By Daniel Hunter
New research from Group Risk Development (GRiD), the trade body for the group risk industry, has found that over four in five employers (82%) now pro-actively record, monitor and manage absence.
This is encouraging as it clearly indicates businesses are aware of the importance of monitoring and recording absence as part of an overall health and wellness policy.
What’s more, almost half of employers (48%) even appear prepared to go as far as publishing their absence stats in their annual report and accounts, with over a quarter (27%) already doing so - suggesting the emergence of a far more open work culture where absence management is not brushed under the carpet but addressed head on.
Ultimately, reporting absence could be highly significant with regards to corporate governance. In the future, companies may be judged as much on how they manage absence as on their executive remuneration and shareholdings.

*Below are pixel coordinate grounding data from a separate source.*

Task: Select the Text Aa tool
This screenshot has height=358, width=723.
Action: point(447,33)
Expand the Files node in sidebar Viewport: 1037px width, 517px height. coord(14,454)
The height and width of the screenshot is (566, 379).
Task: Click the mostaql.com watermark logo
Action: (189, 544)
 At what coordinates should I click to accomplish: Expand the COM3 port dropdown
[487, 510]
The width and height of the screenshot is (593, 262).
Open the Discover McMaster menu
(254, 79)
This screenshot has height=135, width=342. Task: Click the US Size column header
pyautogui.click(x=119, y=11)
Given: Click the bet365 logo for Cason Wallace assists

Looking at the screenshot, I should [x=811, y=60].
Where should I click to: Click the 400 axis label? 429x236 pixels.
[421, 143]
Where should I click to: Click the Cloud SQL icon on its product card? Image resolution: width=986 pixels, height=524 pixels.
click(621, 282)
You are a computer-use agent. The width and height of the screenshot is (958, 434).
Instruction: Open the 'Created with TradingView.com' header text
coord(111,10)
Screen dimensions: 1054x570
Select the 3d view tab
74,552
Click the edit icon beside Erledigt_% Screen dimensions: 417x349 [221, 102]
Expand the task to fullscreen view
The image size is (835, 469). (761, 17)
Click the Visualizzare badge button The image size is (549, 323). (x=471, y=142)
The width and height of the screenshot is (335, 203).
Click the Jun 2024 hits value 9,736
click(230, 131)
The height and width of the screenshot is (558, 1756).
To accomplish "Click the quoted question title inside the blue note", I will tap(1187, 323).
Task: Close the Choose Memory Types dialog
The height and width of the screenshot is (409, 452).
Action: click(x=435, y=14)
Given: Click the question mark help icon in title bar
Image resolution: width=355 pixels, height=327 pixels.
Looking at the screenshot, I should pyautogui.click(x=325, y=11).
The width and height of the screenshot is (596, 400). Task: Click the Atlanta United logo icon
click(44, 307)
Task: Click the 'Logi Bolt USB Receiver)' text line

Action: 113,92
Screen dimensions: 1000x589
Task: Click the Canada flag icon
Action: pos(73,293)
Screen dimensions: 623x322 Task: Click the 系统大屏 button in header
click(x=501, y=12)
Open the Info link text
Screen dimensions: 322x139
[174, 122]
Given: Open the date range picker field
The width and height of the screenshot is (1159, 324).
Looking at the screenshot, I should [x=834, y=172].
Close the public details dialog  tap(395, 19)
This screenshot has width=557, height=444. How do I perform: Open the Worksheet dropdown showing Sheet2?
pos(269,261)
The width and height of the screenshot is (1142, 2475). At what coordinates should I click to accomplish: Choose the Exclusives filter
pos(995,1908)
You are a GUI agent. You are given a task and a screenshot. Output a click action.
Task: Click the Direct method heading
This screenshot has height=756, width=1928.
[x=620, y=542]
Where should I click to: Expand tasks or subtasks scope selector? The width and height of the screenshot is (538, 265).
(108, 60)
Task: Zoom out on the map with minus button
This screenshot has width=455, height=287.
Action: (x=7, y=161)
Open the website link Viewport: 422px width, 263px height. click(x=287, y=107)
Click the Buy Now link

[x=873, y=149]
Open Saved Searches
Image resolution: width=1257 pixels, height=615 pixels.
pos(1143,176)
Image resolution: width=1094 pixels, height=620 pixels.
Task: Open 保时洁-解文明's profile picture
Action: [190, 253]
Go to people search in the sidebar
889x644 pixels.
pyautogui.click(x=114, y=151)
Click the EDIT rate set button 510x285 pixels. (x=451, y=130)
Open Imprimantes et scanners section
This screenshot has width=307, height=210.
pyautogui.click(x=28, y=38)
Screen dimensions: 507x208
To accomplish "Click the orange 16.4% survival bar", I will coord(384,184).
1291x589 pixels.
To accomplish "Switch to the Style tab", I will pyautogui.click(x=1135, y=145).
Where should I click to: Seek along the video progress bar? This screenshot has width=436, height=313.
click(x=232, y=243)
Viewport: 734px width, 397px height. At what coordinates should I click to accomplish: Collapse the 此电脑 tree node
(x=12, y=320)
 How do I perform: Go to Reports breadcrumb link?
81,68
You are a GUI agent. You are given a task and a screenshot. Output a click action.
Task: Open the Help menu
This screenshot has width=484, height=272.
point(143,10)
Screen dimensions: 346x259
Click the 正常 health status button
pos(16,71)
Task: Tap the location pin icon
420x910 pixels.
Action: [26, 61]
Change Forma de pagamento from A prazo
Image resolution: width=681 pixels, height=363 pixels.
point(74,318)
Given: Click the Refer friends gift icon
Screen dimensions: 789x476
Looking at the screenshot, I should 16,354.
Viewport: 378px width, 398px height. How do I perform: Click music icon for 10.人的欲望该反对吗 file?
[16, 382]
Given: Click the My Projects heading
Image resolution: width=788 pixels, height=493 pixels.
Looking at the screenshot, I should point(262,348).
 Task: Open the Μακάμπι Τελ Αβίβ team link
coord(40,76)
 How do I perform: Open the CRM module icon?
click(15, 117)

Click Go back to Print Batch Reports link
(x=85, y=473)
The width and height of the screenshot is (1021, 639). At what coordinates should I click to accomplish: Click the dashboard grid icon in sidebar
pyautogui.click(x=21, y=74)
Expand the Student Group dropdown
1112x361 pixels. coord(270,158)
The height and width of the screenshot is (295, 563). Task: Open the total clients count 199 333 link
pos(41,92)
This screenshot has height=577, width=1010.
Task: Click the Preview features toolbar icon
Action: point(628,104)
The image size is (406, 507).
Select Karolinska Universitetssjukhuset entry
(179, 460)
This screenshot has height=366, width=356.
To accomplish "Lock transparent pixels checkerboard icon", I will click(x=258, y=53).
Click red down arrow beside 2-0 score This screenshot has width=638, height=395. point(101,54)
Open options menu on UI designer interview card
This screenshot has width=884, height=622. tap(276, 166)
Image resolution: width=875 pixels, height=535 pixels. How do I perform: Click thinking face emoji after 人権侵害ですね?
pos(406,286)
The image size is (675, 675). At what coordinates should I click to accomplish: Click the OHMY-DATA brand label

Not only is this recognised by employers but the Government has acknowledged the importance of managing absence effectively in its response to the Sickness Absence Review and with this year’s Budget granting tax relief on interventions targeted at minimising absence and speeding an employee’s return to work.
“It’s great that employers are starting to wise up to the importance of recording absence in the workplace and the benefits this brings to their business — particularly at a time when their positive efforts are mirrored by Government," Katharine Moxham, spokesperson for GRiD, commented.
“Even more exciting is that this could mark the start of a more open environment where ensuring the health and well being of the workforce is seen as part and parcel of the employer’s duty of care.
“If a new culture of openness prevails, positive moves to manage absence such as implementation of a Group Income Protection policy can be communicated to a larger audience — paving the way for more businesses to make genuinely effective steps to minimise the impact of absence.”